This post is a summary of the "Next Big Ideas" session at ACL: established members of the NLP community formed a panel presenting their view of the future of the field.
The session featured a series of talks and a panel from Heng Ji, Mirella Lapata, Dan Roth, Thamar Solorio, Marco Baroni, Hang Li, and Eduard Hovy. The panel was moderated by Iryna Gurevych.
Talk Synopses
Heng Ji: Falling in Love (again) with Structures.
This big idea focused on a previously explored big idea from the early 2000s: cross-lingual information extraction and automated text summarization. Information Extraction and Text Summarization share the same goal: delivering the most important information to the users. However, have different underlying assumptions over structure.
NLP today is sequential and flat - implicit representations, sentence input. Large scale language models work well on multiple tasks and languages without specific annotation required for models. But at these sizes, models can only be trained by large-sized research groups and corporations with the appropriate computing resources.

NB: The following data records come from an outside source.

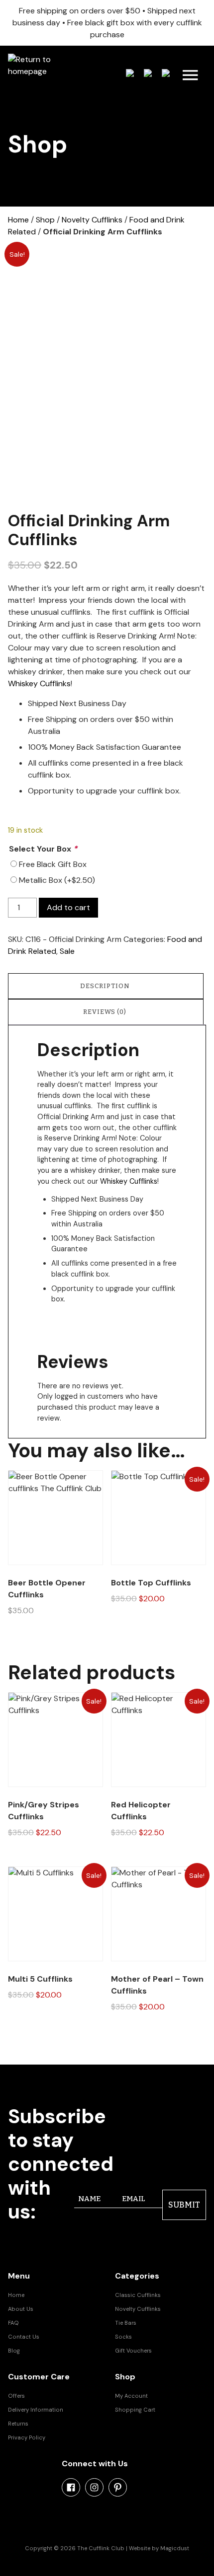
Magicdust (174, 2548)
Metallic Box (57, 880)
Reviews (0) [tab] (104, 1011)
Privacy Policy (26, 2437)
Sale (67, 951)
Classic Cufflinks (138, 2294)
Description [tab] (105, 986)
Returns (18, 2423)
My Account (131, 2395)
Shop (45, 220)
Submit (184, 2205)
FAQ (13, 2322)
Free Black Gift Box (53, 864)
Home (18, 220)
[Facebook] (71, 2487)
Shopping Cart (135, 2409)
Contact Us (23, 2336)
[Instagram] (94, 2487)
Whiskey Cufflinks (39, 683)
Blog (14, 2350)
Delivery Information (35, 2409)
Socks (123, 2336)
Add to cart (68, 907)
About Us (20, 2308)
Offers (16, 2395)
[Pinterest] (117, 2487)
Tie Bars (125, 2322)
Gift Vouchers (133, 2350)
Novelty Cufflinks (92, 220)
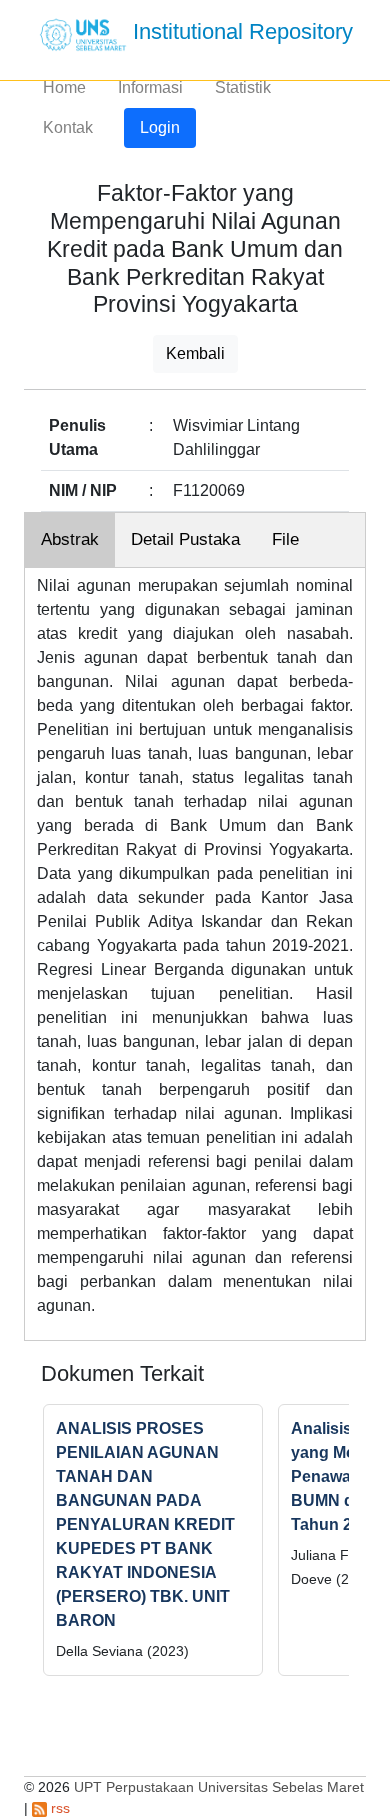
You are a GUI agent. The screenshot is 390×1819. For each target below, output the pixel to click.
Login (160, 127)
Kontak (68, 127)
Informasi (150, 87)
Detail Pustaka (185, 539)
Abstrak (70, 539)
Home (64, 87)
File (285, 539)
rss (58, 1808)
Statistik (243, 87)
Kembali (195, 353)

While research previous research had a goal of extracting information from a the entire corpus, with the contemporary machine-learning methods only sentence-level information extraction was tested and evaluated. However, with the availability of new model types and the ability to capture long-range dependencies, the talk points to a potential future where both document-level and corpus-level information extraction could be performed again.
However, what most large-scale methods (such as BERT-based IE) don't take advantage of is the structures in the inputs or the outputs. However, this is a feature of many tasks (e.g. structured knowledge bases, chemical formulae, event schemas, parse trees etc) and is beneficial to some tasks in low-resource settings.
There are two issues: how to acquire knowledge and how encode it.
Structured data is widely available in natural structures (e.g. the web) or curated forms (such as knowledge graphs). Some of these structures can be learned from large-scale models from unstructured data to further support extraction.
The advantages of structured knowledge are that: it is compositional and can be used for cross-sentence reasoning, generalizable and can be used for synthesis and updating to unseen tasks, transferable serving as a bridge for unseen tasks or languages, explainable giving an intermediate representation that expresses some fact, and also has utility as users can provide feedback and influence the results.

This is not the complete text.